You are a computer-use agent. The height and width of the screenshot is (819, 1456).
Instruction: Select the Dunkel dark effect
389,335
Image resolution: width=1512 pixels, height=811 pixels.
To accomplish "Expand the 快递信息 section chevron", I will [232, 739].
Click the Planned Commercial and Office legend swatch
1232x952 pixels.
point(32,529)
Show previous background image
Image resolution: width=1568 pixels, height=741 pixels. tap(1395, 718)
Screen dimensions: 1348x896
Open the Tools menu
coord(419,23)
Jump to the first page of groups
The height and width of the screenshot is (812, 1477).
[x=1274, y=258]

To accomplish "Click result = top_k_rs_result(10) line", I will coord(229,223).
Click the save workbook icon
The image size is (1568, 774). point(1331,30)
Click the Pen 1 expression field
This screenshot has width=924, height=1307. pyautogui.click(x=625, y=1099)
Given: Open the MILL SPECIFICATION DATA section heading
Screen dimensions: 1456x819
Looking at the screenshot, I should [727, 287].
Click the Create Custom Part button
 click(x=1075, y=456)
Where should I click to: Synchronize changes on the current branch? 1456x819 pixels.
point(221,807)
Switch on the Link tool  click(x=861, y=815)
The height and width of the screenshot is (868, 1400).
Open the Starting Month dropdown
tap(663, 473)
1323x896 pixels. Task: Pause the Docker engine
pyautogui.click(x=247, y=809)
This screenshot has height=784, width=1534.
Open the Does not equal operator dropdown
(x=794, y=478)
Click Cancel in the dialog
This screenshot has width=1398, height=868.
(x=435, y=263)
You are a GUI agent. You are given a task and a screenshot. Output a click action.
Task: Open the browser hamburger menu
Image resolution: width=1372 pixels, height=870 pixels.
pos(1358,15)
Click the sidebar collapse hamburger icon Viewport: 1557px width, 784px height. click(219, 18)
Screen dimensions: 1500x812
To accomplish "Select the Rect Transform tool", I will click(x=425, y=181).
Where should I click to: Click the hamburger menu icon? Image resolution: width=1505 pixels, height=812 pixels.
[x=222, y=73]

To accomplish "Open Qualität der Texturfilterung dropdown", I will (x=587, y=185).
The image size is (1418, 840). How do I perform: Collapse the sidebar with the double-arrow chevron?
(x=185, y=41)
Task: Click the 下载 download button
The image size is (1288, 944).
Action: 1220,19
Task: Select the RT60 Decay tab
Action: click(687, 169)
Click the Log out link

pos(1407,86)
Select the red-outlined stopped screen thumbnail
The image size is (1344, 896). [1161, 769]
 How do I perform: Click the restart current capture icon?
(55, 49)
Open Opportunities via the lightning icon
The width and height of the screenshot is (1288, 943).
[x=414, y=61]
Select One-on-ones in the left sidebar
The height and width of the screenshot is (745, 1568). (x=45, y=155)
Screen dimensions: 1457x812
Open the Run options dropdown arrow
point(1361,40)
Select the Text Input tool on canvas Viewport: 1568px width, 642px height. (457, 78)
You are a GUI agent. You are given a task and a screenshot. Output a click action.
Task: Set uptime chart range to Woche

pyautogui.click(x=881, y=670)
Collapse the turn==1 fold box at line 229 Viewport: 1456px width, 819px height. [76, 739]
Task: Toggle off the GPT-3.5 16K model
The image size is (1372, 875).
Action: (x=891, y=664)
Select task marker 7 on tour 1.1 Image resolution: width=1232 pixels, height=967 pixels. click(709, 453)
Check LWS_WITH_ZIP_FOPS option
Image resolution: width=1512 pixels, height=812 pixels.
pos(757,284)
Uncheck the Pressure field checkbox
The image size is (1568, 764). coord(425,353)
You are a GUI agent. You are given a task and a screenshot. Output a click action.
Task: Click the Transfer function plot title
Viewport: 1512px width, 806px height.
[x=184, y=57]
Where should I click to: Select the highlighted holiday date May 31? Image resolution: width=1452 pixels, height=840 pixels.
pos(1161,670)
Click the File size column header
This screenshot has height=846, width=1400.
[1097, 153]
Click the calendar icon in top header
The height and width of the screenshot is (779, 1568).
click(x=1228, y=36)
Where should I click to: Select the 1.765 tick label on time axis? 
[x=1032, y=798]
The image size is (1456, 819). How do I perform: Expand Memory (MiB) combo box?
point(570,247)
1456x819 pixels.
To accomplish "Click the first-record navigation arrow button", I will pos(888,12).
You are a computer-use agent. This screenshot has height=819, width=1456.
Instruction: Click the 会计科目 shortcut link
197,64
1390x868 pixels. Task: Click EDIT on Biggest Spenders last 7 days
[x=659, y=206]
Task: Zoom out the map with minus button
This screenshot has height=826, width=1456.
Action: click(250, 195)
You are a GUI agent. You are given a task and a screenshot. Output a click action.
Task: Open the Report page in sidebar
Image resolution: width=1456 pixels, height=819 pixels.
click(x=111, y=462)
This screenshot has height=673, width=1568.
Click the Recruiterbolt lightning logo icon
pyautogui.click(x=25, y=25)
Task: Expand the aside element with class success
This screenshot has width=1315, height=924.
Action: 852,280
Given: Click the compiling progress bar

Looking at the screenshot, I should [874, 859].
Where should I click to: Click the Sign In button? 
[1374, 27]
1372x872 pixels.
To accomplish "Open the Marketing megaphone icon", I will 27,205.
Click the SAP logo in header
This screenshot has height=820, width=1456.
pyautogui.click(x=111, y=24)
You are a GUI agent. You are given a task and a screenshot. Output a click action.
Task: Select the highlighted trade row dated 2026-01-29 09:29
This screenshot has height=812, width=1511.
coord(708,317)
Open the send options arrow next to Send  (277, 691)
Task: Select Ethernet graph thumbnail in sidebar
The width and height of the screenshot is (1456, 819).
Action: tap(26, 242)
------------------------------------------------
* _PROBLEM TO SOLVE_:
Repeat all the lines above, keeping them exactly as they are.

* _ANSWER FOR THE TASK_:
You are a computer-use agent. The height and width of the screenshot is (819, 1456).
Instruction: Select the Dunkel dark effect
389,335
Image resolution: width=1512 pixels, height=811 pixels.
To accomplish "Expand the 快递信息 section chevron", I will [232, 739].
Click the Planned Commercial and Office legend swatch
1232x952 pixels.
point(32,529)
Show previous background image
Image resolution: width=1568 pixels, height=741 pixels. tap(1395, 718)
Screen dimensions: 1348x896
Open the Tools menu
coord(419,23)
Jump to the first page of groups
The height and width of the screenshot is (812, 1477).
[x=1274, y=258]

To accomplish "Click result = top_k_rs_result(10) line", I will coord(229,223).
Click the save workbook icon
The image size is (1568, 774). point(1331,30)
Click the Pen 1 expression field
This screenshot has width=924, height=1307. pyautogui.click(x=625, y=1099)
Given: Open the MILL SPECIFICATION DATA section heading
Screen dimensions: 1456x819
Looking at the screenshot, I should [727, 287].
Click the Create Custom Part button
 click(x=1075, y=456)
Where should I click to: Synchronize changes on the current branch? 1456x819 pixels.
point(221,807)
Switch on the Link tool  click(x=861, y=815)
The height and width of the screenshot is (868, 1400).
Open the Starting Month dropdown
tap(663, 473)
1323x896 pixels. Task: Pause the Docker engine
pyautogui.click(x=247, y=809)
This screenshot has height=784, width=1534.
Open the Does not equal operator dropdown
(x=794, y=478)
Click Cancel in the dialog
This screenshot has width=1398, height=868.
(x=435, y=263)
You are a GUI agent. You are given a task and a screenshot. Output a click action.
Task: Open the browser hamburger menu
Image resolution: width=1372 pixels, height=870 pixels.
pos(1358,15)
Click the sidebar collapse hamburger icon Viewport: 1557px width, 784px height. click(219, 18)
Screen dimensions: 1500x812
To accomplish "Select the Rect Transform tool", I will click(x=425, y=181).
Where should I click to: Click the hamburger menu icon? Image resolution: width=1505 pixels, height=812 pixels.
[x=222, y=73]

To accomplish "Open Qualität der Texturfilterung dropdown", I will (x=587, y=185).
The image size is (1418, 840). How do I perform: Collapse the sidebar with the double-arrow chevron?
(x=185, y=41)
Task: Click the 下载 download button
The image size is (1288, 944).
Action: 1220,19
Task: Select the RT60 Decay tab
Action: click(687, 169)
Click the Log out link

pos(1407,86)
Select the red-outlined stopped screen thumbnail
The image size is (1344, 896). [1161, 769]
 How do I perform: Click the restart current capture icon?
(55, 49)
Open Opportunities via the lightning icon
The width and height of the screenshot is (1288, 943).
[x=414, y=61]
Select One-on-ones in the left sidebar
The height and width of the screenshot is (745, 1568). (x=45, y=155)
Screen dimensions: 1457x812
Open the Run options dropdown arrow
point(1361,40)
Select the Text Input tool on canvas Viewport: 1568px width, 642px height. (457, 78)
You are a GUI agent. You are given a task and a screenshot. Output a click action.
Task: Set uptime chart range to Woche

pyautogui.click(x=881, y=670)
Collapse the turn==1 fold box at line 229 Viewport: 1456px width, 819px height. [76, 739]
Task: Toggle off the GPT-3.5 16K model
The image size is (1372, 875).
Action: (x=891, y=664)
Select task marker 7 on tour 1.1 Image resolution: width=1232 pixels, height=967 pixels. click(709, 453)
Check LWS_WITH_ZIP_FOPS option
Image resolution: width=1512 pixels, height=812 pixels.
pos(757,284)
Uncheck the Pressure field checkbox
The image size is (1568, 764). coord(425,353)
You are a GUI agent. You are given a task and a screenshot. Output a click action.
Task: Click the Transfer function plot title
Viewport: 1512px width, 806px height.
[x=184, y=57]
Where should I click to: Select the highlighted holiday date May 31? Image resolution: width=1452 pixels, height=840 pixels.
pos(1161,670)
Click the File size column header
This screenshot has height=846, width=1400.
[1097, 153]
Click the calendar icon in top header
The height and width of the screenshot is (779, 1568).
click(x=1228, y=36)
Where should I click to: Select the 1.765 tick label on time axis? 
[x=1032, y=798]
The image size is (1456, 819). How do I perform: Expand Memory (MiB) combo box?
point(570,247)
1456x819 pixels.
To accomplish "Click the first-record navigation arrow button", I will pos(888,12).
You are a computer-use agent. This screenshot has height=819, width=1456.
Instruction: Click the 会计科目 shortcut link
197,64
1390x868 pixels. Task: Click EDIT on Biggest Spenders last 7 days
[x=659, y=206]
Task: Zoom out the map with minus button
This screenshot has height=826, width=1456.
Action: click(250, 195)
You are a GUI agent. You are given a task and a screenshot. Output a click action.
Task: Open the Report page in sidebar
Image resolution: width=1456 pixels, height=819 pixels.
click(x=111, y=462)
This screenshot has height=673, width=1568.
Click the Recruiterbolt lightning logo icon
pyautogui.click(x=25, y=25)
Task: Expand the aside element with class success
This screenshot has width=1315, height=924.
Action: 852,280
Given: Click the compiling progress bar

Looking at the screenshot, I should [874, 859].
Where should I click to: Click the Sign In button? 
[1374, 27]
1372x872 pixels.
To accomplish "Open the Marketing megaphone icon", I will 27,205.
Click the SAP logo in header
This screenshot has height=820, width=1456.
pyautogui.click(x=111, y=24)
You are a GUI agent. You are given a task and a screenshot. Output a click action.
Task: Select the highlighted trade row dated 2026-01-29 09:29
This screenshot has height=812, width=1511.
coord(708,317)
Open the send options arrow next to Send  (277, 691)
Task: Select Ethernet graph thumbnail in sidebar
The width and height of the screenshot is (1456, 819).
Action: tap(26, 242)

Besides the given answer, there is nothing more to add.